* **PROBLEM**:
Reproduce word for word the part of the letter on private-prison deaths between "Suffering in Private" and "to private prisons.", inclusive.

* **EXCERPT**:
◆ ◆ ◆

Suffering in Private
Seth Freed Wessler’s article “A Plague of Private-Prison Deaths” [July 4/11] selectively presents information and lacks critical context that would have given readers a more balanced, informed understanding of the relationship between private contractors and the Federal Bureau of Prisons (BOP). The writer first fails to account for the unique challenges of delivering health care to prison populations. As the Pew Charitable Trusts has highlighted, prison populations are aging and have greater prevalence of infection, chronic disease, mental illness, and substance abuse. Many inmates—often with little or no prior access to the health-care system—enter prison with these serious health issues, where they benefit significantly from regular health-care access. It’s important to understand those challenges, because they aren’t exclusive to private prisons.
In fact, recent mainstream-media coverage details some of the federal government’s own challenges with staffing for medical services, none of which the writer includes in his piece. The writer didn’t approach this story with journalistic integrity, objectivity, or balance. He stated his biased, uninformed premise on a crowd-funding page in February before even writing the story, and then tailored it to fit that premise.

◆ ◆ ◆

* **DATA EXTRACT**:
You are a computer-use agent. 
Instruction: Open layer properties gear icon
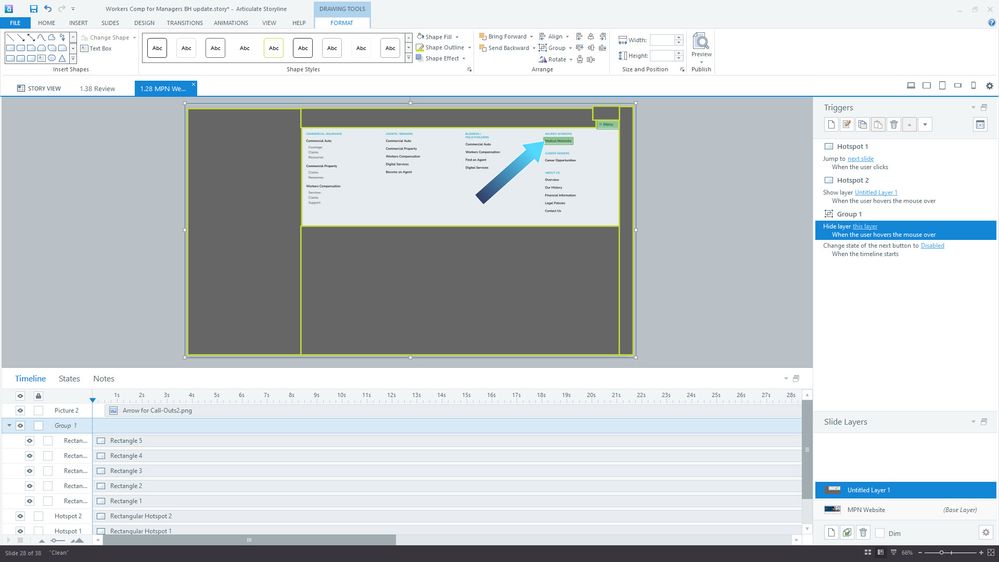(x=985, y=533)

◆ ◆ ◆

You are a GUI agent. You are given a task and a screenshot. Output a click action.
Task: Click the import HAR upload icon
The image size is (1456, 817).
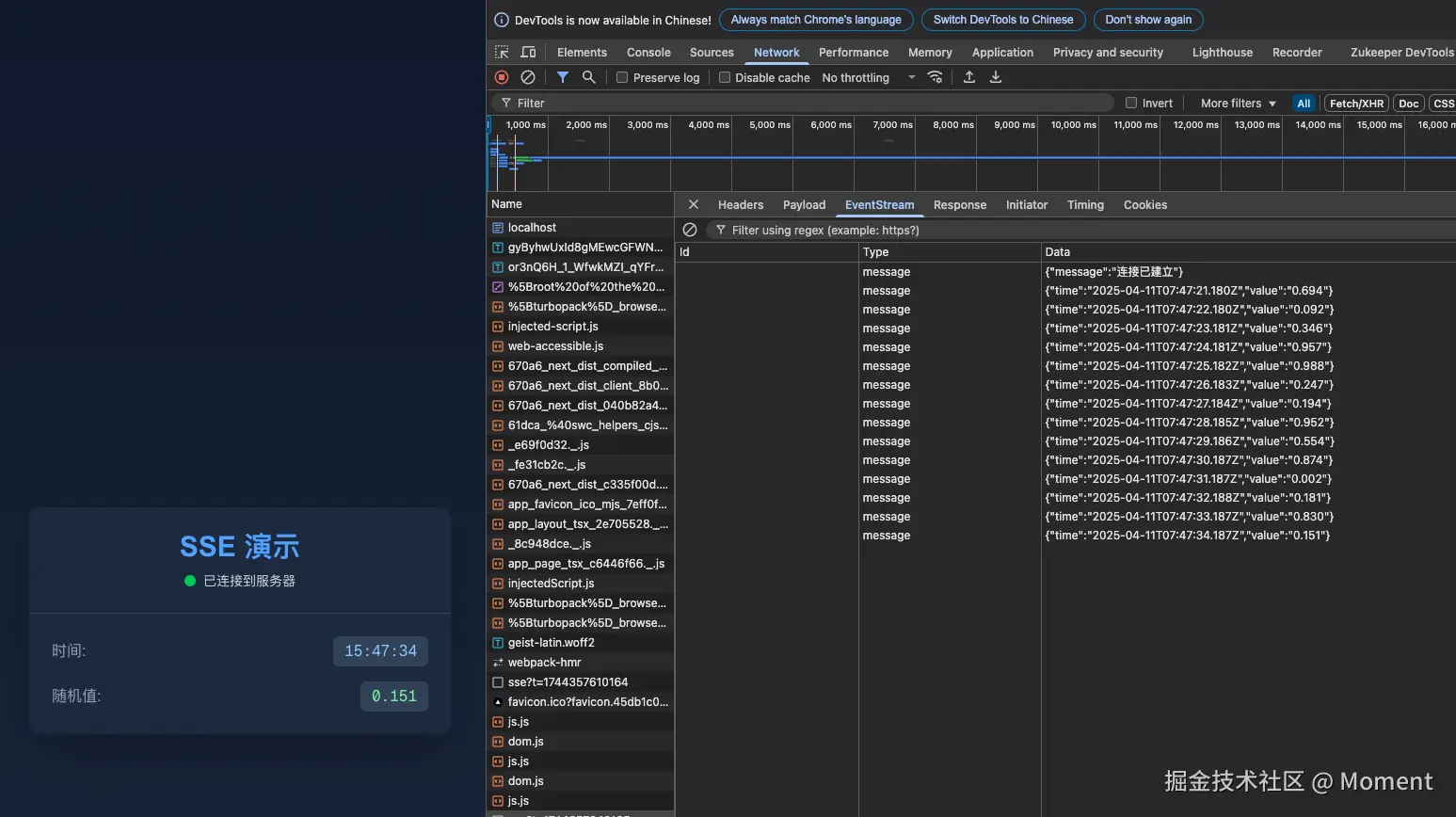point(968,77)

◆ ◆ ◆

* **EXERCISE ANSWER**:
Suffering in Private
Seth Freed Wessler’s article “A Plague of Private-Prison Deaths” [July 4/11] selectively presents information and lacks critical context that would have given readers a more balanced, informed understanding of the relationship between private contractors and the Federal Bureau of Prisons (BOP). The writer first fails to account for the unique challenges of delivering health care to prison populations. As the Pew Charitable Trusts has highlighted, prison populations are aging and have greater prevalence of infection, chronic disease, mental illness, and substance abuse. Many inmates—often with little or no prior access to the health-care system—enter prison with these serious health issues, where they benefit significantly from regular health-care access. It’s important to understand those challenges, because they aren’t exclusive to private prisons.